Robert Machoian jest odpowiedzialny za reżyserię i scenariusz filmu. Filmu, który swoim tempem może zabić, ale trudno wyobrazić sobie lepsze rozwiązanie scenariuszowe na film o takiej tematyce. Cokolwiek nie wydarzy się w lesie, to i tak nie dorówna głównemu bohaterowi, który cierpi na chroniczną chorobę niskiej samooceny i potrzeby zaspokajania nieistniejących potrzeb.
Główny bohater, Joseph Chambers (w tej roli Clayne Crawford) to sprzedawca ubezpieczeń, chrześcijanin i głowa czteroosobowej rodziny. Po przenosinach z miasta na wieś, w rodzinne strony swojej żony Tess (Jordana Brewster), Joseph chce spełnić swoje odwieczne pragnienie. Zależy mu niesamowicie, aby samemu w dziczy spędzić dzień i upolować dużą zwierzynę. Mimo marginalnego doświadczenia i zerowego instynktu przetrwania w trudnych warunkach, Joseph przekonuje samego siebie i wszystkich dookoła, że podoła temu wyzwaniu. Motorem napędowym jego żądzy jest chęć udowodnienia swojej męskości i zdobycia umiejętności na wypadek, gdyby coś się stało ze światem i musiałby radzić sobie w taki oto sposób. Żona, która pochodzi z rodziny o tradycjach myśliwskich próbuje odwieźć swojego małżonka od szalonego i całkowicie irracjonalnego celu.
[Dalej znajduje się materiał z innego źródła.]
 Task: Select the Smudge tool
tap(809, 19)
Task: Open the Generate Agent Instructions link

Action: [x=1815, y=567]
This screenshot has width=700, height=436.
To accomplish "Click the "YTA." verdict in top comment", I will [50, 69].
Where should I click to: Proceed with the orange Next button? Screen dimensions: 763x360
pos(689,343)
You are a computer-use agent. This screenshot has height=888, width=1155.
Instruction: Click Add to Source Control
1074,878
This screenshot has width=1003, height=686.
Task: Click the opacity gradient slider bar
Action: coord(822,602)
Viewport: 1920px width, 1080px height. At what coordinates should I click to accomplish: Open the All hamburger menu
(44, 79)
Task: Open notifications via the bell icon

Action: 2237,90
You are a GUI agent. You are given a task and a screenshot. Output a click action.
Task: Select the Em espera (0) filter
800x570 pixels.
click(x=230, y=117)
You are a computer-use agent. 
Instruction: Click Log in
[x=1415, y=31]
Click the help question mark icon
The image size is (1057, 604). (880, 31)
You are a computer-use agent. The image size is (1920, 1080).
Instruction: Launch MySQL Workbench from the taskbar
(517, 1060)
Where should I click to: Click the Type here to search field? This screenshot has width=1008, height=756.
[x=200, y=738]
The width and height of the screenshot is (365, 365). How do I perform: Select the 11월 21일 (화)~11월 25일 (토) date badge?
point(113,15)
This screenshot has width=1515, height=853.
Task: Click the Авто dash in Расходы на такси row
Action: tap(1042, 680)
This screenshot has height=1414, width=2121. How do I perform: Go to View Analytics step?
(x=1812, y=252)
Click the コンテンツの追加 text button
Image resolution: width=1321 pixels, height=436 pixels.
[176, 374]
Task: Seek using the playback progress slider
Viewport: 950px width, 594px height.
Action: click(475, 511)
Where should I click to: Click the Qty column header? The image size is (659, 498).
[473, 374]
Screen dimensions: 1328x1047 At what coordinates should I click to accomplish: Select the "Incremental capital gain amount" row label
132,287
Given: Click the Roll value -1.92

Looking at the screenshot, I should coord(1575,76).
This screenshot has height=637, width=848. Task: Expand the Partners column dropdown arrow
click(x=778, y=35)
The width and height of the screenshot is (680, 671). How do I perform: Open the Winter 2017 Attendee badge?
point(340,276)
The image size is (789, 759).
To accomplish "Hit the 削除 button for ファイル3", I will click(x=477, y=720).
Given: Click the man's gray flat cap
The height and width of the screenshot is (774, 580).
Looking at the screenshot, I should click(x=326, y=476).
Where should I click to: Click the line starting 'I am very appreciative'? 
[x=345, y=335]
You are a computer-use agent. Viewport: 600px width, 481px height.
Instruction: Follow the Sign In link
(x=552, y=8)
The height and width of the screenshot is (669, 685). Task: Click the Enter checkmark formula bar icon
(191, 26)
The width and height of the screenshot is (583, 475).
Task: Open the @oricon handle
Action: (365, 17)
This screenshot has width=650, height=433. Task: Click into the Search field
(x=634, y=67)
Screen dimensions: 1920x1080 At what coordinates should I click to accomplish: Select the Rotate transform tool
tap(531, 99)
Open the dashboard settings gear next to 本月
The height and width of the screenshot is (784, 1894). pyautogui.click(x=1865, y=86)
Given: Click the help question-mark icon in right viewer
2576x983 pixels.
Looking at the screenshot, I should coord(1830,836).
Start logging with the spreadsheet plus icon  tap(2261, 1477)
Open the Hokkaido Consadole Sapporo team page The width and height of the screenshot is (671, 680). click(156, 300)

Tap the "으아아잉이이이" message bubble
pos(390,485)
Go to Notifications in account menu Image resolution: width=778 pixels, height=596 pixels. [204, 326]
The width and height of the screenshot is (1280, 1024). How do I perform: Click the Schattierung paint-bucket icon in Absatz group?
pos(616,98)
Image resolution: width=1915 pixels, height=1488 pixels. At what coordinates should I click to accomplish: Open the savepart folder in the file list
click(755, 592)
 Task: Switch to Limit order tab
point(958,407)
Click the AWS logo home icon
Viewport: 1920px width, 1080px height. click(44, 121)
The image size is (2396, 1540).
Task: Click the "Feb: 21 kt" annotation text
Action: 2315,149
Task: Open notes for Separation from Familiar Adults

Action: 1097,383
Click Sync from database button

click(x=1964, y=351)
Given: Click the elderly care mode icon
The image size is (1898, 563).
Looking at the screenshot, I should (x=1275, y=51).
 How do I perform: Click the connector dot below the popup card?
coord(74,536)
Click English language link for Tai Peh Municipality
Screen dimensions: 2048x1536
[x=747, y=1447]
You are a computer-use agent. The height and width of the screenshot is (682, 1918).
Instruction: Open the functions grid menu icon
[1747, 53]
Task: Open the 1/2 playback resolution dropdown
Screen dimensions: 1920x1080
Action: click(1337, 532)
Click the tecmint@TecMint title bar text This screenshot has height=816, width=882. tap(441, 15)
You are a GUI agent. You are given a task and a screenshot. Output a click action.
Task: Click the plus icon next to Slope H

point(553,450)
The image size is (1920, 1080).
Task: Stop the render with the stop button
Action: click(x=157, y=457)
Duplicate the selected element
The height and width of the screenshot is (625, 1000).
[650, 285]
Dzień polowania poprzedzony jest przygotowaniami o charakterze afirmacyjnym. Joseph zmienia zarost na oldschoolowego wąsa, kupuje specjalne ubrania dla myśliwych i dostosowuje cały swój image do postaci, którą nie jest, ale bardzo chce zostać. Jego sztuczne zachowania mogą sprowadzić go tylko na manowce, a ostatnie próby przyjaciela i żony zatrzymania jego planu, są nieskuteczne. Z pożyczonym karabinem i samochodem terenowym, sztucznie dobranym strojem i pewnym siebie nastawieniem, Joseph rusza na podbój dziczy. Katastrofa prędzej czy później musi spotkać Josepha, którego już od wejścia do lasu nawiedzają demony niepowodzenia. Mimo swojej gigantycznej nieporadności, Joseph jest zdeterminowany, aby samotny dzień w lesie zakończył się celnym trafieniem zwierzyny.
Po nieco dłuższym procesie kreowania bohatera na stereotypową postać, na jego horyzoncie pojawia się zwierzyna. Oddając strzał jak przystało na amatora trafił idealnie w korpus swojej ofiary. Niestety kula zatrzymała swój lot na ciele przypadkowo spotkanego spacerowicza w lesie. Próbując go ratować kieruje się intuicją, która niestety nie jest w stanie zaoferować relatywnej i namacalnej procedury naprawiającej zdrowie.
„The Integrity of Joseph Chambers” to nietypowo-dobrze skonstruowana podróż nie-bohatera. Trudno doszukiwać się tak mocno nakładanej szlachetności i charyzmy u głównego bohatera, który ani nie chce sobie pomóc, ani nie pozwala zrobić tego innym. Na festiwalu Mastercad OFF CAMERA pokazany będzie jeszcze w jednym terminie:
1 maja 2023 r., godz. 18:00, Kino Pod Baranami.